Conscious Sexual Self

Connection Requires Consciousness

"Twenty Minutes of Action"

No doubt many of you have heard, and been outraged by, the outcome of the recent rape trial of Brock Turner here in Northern California. This case has highlighted rape culture and the ways in which we as a society disregard the damage done to victims and criminality of the perpetrators.

 In a letter to the judge the father of the perpetrator is quoted as saying that his son shouldn’t face harsh punishment for “twenty minutes of action”. This statement hit me harder than all the rest that has gone wrong in the course of this case. “Twenty minutes of action”???!! This is so offensive I can barely breathe.

The decision to sexually assault a person does not happen in 20 minutes. It must take a lifetime of missed lessons about human kindness and decency. It must take years of ugly ideas about women and their rights to safety and respect. It must take years of warped impressions why we have sex and a blindness to the potential and humanity of shared sexual experiences. It must take a learned sense of entitlement and dismissal of others people’s rights or feelings.

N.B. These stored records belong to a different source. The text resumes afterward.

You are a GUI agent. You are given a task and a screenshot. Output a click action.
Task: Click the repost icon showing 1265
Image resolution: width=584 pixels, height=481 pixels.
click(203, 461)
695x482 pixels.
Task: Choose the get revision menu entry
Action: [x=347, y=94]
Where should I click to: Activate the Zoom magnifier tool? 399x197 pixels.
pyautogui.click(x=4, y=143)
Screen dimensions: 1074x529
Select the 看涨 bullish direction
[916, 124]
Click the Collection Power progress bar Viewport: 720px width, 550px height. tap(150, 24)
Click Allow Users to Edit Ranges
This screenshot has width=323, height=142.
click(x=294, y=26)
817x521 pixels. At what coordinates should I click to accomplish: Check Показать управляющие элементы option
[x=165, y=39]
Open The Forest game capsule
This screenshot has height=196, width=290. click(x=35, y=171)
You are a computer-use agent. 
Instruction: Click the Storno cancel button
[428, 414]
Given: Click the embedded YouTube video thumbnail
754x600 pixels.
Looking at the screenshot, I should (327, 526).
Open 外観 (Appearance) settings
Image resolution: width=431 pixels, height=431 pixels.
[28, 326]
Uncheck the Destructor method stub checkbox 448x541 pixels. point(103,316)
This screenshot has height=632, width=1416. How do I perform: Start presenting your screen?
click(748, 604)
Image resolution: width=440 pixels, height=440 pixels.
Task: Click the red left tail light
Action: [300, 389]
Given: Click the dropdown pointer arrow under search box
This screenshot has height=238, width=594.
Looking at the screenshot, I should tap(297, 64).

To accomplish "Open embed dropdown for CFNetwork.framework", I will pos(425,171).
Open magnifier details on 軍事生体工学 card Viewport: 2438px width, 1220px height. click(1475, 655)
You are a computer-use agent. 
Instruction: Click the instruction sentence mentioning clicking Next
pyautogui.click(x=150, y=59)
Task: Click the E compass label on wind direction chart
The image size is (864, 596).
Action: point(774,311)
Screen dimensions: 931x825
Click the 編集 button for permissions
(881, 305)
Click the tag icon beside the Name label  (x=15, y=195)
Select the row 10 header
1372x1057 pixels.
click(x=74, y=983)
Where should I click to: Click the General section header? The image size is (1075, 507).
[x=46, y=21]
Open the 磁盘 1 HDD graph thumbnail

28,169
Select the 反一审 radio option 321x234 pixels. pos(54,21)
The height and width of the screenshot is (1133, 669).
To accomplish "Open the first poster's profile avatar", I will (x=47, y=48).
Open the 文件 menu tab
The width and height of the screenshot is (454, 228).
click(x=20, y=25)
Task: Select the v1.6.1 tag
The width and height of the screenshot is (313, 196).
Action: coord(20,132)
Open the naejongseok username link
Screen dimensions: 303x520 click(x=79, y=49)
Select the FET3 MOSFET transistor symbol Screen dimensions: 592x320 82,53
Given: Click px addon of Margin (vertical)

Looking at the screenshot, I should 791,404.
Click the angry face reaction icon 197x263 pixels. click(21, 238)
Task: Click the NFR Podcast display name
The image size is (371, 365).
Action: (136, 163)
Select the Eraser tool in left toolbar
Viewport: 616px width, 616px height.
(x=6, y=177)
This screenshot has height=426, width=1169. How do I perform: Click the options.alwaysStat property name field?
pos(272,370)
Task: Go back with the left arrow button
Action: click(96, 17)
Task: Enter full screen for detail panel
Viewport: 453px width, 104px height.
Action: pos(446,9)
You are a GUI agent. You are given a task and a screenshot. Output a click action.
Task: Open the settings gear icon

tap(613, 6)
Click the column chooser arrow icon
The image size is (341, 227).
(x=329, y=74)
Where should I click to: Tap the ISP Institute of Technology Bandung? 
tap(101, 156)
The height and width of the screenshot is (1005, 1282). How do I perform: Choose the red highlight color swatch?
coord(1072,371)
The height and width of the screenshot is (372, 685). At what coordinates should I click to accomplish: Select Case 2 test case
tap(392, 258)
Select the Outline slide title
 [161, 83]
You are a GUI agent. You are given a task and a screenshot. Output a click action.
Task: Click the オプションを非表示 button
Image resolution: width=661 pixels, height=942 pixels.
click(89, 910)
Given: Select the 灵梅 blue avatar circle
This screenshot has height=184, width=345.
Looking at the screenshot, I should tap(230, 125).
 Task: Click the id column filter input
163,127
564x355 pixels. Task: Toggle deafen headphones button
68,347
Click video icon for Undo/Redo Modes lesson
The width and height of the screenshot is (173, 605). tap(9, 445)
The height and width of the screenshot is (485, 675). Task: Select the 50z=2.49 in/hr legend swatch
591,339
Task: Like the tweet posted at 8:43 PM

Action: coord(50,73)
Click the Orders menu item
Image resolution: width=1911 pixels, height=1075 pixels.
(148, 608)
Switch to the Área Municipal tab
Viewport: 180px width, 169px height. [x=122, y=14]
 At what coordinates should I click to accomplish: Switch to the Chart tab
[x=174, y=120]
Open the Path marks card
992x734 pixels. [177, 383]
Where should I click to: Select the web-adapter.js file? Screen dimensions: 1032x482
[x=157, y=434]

To suggest that anyone of us could get drunk enough that it would suddenly seem like a reasonable idea to assault an unconscious person is reprehensible. This is not a miscommunication about sex! This woman did not regain consciousness for 2 hours after being taken to the hospital. This was not even common consensual sexual interactions! The woman had abrasions to her vagina from having sticks and dirt inserted, not something one could reasonably assume would be okay with someone. This was violence. You do not become the person who would do this in twenty minutes.

Documents state that one of the two men who stopped the assault was crying when he talked to the police about what he witnessed. That is a natural human response to seeing someone violated. Most people in our world would not have the impulse to rape, or sexually violate an unconscious person, even in their worst twenty minutes. Young men do not need to be protected from their worst impulses because most of them grow up without a desire to hurt other people. I believe this. It is important to me to believe this.

We grow up together, with years of being shown how to treat one another. Years of playing, communicating, collaborating and seeing each other as worthy of dignity. Years to develop sexuality that kind and interactive and vastly different from perpetration. And yes, years of learning that there are consequences for hurting one another.

We as a society have to stop making excuses for sexual perpetration and to start taking responsibility for raising people for whom perpetration is simply incompatible with desire. It never comes down to twenty minutes. It comes down to what one person believes is okay to do to another person. And they will have spent their whole life learning that. We are teaching them. Which is why this court’s decision is so devastating.